第12回
一条真也
「エンディングノートのすすめ」

 

 超高齢社会を迎えた日本で、エンディングノートの必要性が増しています。
 エンディングノートを遺言だと思っている方がいますが、まったく違います。遺言というのは、法的な拘束性がありますし、財産の分配などを記載します。それに対し、自分がどのような最期を迎えたいか、そのような旅立ちをしたいか。そんな旅立つ当人の想いを綴るのが、エンディングノートです。
 エンディングノートは自由なスタイルで書くことができますが、遺言書の場合は、ある程度、法的拘束性を求めると、それなりの書き方が必要です。
 エンディングノートの目的の1つは、「残された人たちが迷わないため」というもの。どんな葬儀にしてほしいかということはもちろん、病気の告知や延命治療といった問題も書き込むことができます。
 「お父さんはどうしてほしいのか」
 「お母さんの希望は何?」。
 たとえ子供であっても、なかなか相手の意思というのはわかりません。本人も迷うでしょうが、そばにいる家族や知人はもっと迷い、悩んでいます。そんなときにエンディングノートに意志が書かれていれば、どれだけ救われるかわかりません。
 葬儀にしても「あの人らしいお葬式をしてあげたい」と思う残された人の気持ちが、エンディングノートに希望を書いてもらえているだけで実現できます。
 たしかに自分の死について書くことは勇気のいることです。でも、自分の希望を書いているのですが、じつは残された人のためだと思えば、勇気がわくのではないでしょうか。
 またエンディングノートには、もう1つ大きな役割があります。それは、自分が生きてきた道を振り返る作業でもある、ということです。
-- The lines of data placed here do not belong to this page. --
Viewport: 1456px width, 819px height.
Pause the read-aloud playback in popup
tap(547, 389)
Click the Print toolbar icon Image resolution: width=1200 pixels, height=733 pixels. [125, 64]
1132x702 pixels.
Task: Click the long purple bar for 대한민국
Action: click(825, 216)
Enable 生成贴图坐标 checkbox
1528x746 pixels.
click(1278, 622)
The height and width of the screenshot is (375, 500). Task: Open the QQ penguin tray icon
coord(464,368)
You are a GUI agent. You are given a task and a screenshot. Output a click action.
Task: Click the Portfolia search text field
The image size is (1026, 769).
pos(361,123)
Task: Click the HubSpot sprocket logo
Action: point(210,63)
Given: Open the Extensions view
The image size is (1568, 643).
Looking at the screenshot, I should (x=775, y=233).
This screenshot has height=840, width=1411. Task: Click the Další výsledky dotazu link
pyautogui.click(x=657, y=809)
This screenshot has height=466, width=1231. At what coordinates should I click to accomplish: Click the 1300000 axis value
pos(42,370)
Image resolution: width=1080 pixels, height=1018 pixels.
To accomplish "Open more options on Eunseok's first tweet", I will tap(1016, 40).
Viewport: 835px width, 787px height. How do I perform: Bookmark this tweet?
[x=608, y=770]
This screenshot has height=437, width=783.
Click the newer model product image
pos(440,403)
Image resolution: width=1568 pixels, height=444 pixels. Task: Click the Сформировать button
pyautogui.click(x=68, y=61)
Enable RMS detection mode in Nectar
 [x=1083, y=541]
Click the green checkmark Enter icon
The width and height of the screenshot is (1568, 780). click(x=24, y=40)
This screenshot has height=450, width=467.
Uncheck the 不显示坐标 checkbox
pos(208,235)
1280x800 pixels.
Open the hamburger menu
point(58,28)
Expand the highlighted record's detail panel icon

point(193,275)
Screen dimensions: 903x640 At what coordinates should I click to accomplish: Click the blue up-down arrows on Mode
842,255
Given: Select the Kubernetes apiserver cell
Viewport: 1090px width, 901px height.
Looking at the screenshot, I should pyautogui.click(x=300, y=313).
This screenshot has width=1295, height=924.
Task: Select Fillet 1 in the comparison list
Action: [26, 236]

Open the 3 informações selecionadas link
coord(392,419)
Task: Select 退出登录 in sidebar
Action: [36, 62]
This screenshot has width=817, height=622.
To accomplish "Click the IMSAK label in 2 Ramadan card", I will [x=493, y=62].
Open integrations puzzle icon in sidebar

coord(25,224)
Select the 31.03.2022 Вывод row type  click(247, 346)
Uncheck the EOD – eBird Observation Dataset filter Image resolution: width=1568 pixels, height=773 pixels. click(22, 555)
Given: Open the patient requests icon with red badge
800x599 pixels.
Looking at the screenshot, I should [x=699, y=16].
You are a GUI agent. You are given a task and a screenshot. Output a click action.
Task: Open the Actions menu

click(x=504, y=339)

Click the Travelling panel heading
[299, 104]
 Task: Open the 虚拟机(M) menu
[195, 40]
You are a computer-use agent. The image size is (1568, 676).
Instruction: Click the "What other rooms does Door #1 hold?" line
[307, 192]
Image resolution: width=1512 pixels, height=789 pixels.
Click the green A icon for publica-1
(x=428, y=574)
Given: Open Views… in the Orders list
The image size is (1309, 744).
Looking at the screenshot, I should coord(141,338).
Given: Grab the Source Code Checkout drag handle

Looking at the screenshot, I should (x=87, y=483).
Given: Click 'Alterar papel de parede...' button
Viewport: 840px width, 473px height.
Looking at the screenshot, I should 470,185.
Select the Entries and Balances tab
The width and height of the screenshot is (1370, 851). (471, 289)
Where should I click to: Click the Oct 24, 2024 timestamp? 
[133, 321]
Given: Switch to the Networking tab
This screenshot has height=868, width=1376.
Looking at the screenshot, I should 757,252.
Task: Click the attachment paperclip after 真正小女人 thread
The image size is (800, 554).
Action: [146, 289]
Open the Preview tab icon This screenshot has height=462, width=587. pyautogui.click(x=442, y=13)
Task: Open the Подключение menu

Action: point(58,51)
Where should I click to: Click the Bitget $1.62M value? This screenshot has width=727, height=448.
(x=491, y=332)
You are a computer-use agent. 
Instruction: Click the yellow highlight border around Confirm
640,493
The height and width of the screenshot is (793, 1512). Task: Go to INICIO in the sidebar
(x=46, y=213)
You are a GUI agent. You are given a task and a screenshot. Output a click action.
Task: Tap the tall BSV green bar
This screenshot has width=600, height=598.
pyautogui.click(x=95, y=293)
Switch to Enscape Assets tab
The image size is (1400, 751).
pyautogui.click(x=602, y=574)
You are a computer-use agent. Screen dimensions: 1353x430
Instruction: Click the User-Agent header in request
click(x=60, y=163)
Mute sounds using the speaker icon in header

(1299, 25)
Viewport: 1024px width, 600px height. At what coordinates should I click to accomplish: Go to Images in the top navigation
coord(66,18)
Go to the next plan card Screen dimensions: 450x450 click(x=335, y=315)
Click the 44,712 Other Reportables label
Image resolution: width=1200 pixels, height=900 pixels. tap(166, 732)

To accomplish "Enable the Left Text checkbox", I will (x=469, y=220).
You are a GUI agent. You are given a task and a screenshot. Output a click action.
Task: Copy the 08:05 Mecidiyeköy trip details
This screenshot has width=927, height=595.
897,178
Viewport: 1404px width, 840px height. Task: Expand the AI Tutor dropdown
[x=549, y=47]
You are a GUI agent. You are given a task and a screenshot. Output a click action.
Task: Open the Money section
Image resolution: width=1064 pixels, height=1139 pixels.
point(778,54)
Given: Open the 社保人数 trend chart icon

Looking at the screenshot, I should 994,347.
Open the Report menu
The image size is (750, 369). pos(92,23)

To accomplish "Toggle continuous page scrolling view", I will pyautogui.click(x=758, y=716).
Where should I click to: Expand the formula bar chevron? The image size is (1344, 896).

いま、自分史を残すことが流行のようですが、エンディングノートはその機能も果たしてくれます。気に入った写真を残す、楽しかった旅の思い出を書く、そんなことで十分です。そして最後に、愛する人へのメッセージを書き添える。残された人たちは、あなたのその言葉できっと救われ、あなたを失った悲しみにも耐えていけるのではないでしょうか。
 わたしは2009年7月に自分史ノートの要素をミックスした『思い出ノート』(現代書林)を刊行しましたが、このたび、究極のエンディングノートとして、『人生の修活ノート』を上梓いたしました。
 「終活」という言葉をよく聞きますが、あれは就職活動を意味する「就活」をもじったもので、「終末活動」の略語です。
 わたしは「終末」という言葉に違和感を覚えています。なぜなら、「老い」の時間をどう過ごすかこそが重要だと思うからです。
 わたしは「終末」の代わりに「修生」、「終活」の代わりに「修活」という言葉を考えました。「修生」とは文字通り、「人生を修める」という意味です。
 老いない人間、死なない人間はいません。死とは、人生を卒業することであり、葬儀とは「人生の卒業式」にほかなりません。老い支度、死に支度をして自らの人生を修める・・・この覚悟が人生をアートのように美しくするのではないでしょうか。
 『人生の修活ノート』が、「老い」という時間を豊かに過ごすための一助になれば幸いです。